As you can see, a crowd of photographers was apparently gathered around the mother at the same time as Kee, meaning his photo was just one of a large number of nearly identical photos that emerged from the portrait session.
“Another classic photo of a photography tour group gathered around one subject, shooting the same image from almost the same angle,” writes picsofasia. “The woman seems to pose for them, probably an organized staged model for the photographers who don’t want to have to work very hard for their pictures.”
It’s important to note that HIPA is a general photography award and not a photojournalism contest, so there isn’t any rule that was broken in this case. But it’s the fact that one of several similar photos won a prestigious $120,000 cash prize that seems to be leaving a sour taste in many photographers’ mouths.

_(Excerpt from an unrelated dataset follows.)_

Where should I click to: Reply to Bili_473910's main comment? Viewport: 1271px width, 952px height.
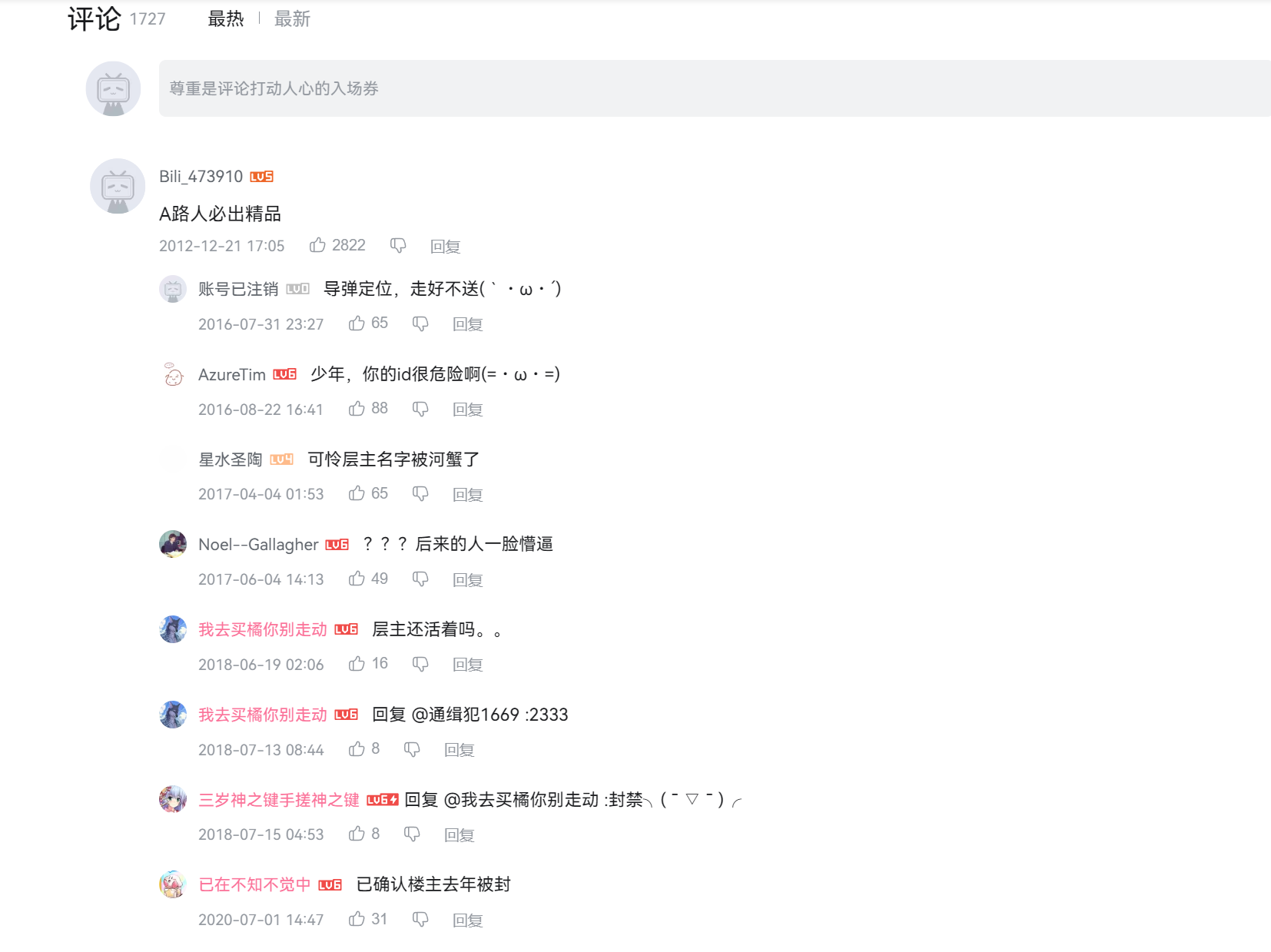(x=445, y=247)
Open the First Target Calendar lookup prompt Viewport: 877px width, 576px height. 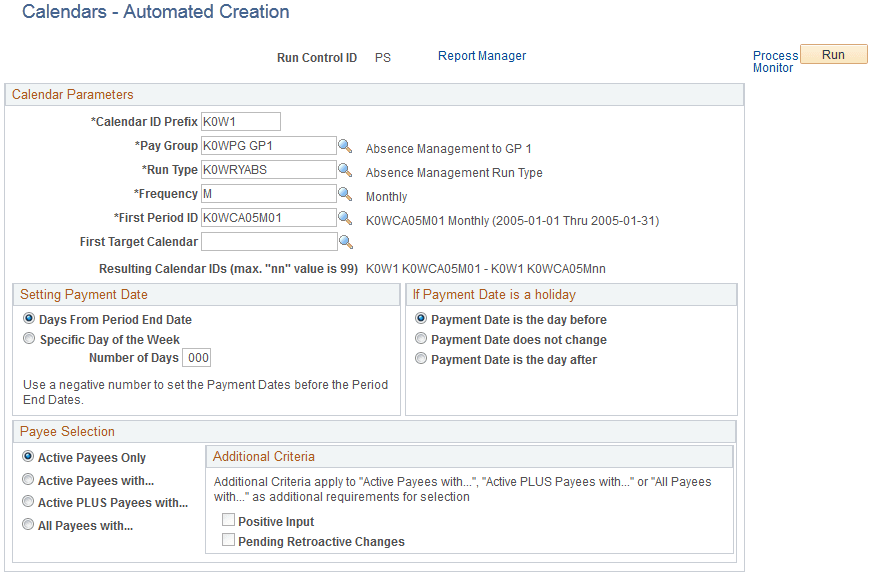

“Staging a photo and winning a competition, is THE fastest way to reach this stage,” picsofasia continues. “This is the fastest shortcut you can take to obtain fame. Fame that will of course make you become very rich. Because we all know that once you have won a competition, it rains money and National Geographic just can’t get enough of you for their exotic assignments around the world.
“It is sad, very sad…”
P.S. We’ve reached out to Kee for comment but have yet to hear back. We will update this article if/when we receive a response from him.